With Microsoft’s cloud strategy and engineering investment into Office 365, one SharePoint 2013 feature is a rising star: host-named site collections.
Host-named site collections are how Microsoft achieves scale in its multi-tenant environment. New features and existing features are optimized to work with host-named site collections like never before. However, it’s not just the feature that is important. It’s how it is configured — all host-named site collections are deployed to a single web application. The App model and Request Management, for example, are optimized for this configuration.
Being the author of many of the logical architecture design samples and articles that told you to isolate different types of content into different web applications, I recognize how disruptive this new recommendation might be for those of us who are SharePoint troupers. Nevertheless, the argument for moving in this direction is compelling. Because we run this configuration in our Office 365 environment, it is the most comprehensively tested and reliable configuration going forward.
Host-named site collections require more sophistication than the alternative, path-based site collections.
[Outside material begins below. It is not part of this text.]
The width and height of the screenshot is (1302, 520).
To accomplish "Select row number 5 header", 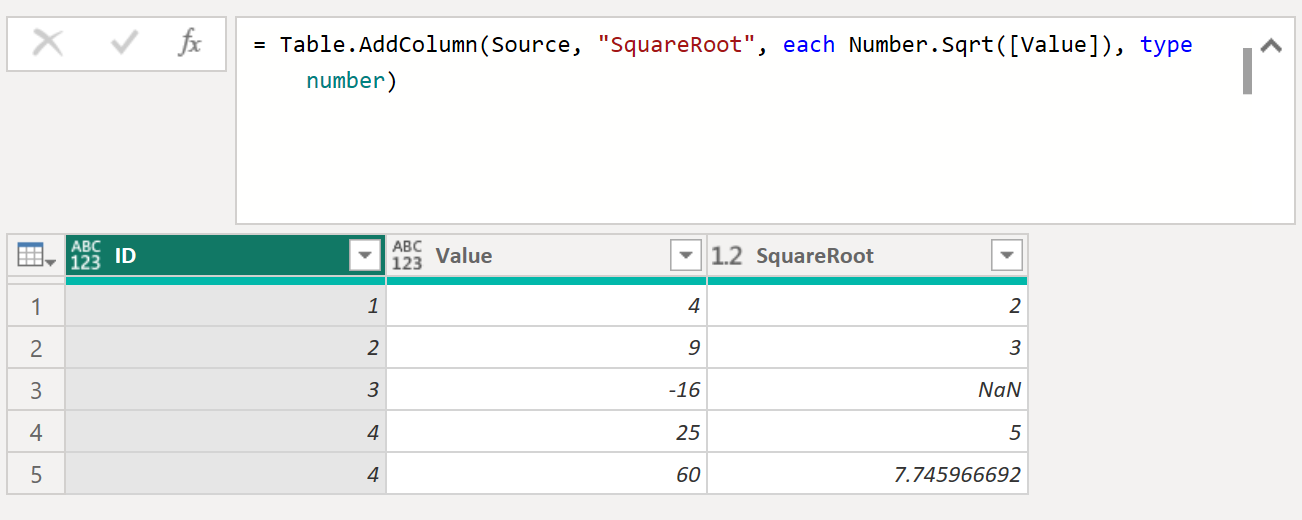I will [x=36, y=474].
It’s all described in a new article — Host-named site collection architecture and deployment (SharePoint 2013).
I’m proud to say that this article is the result of a close partnership with one of Microsoft’s field solution architects — Timo Heidschuster — who has implemented many production-level solutions using host-named site collections. Timo’s customers are early adopters of SharePoint 2013. He has been working with this feature set for several product versions and he provided valuable feedback to the product team throughout the release cycle. Timo provided the Windows PowerShell scripts and much of the guidance based on his experience in the field.
Since the emphasis on using host-named site collections is relatively new, feel free to use this blog post to ask questions, comment on the article, request more information, or simply vent.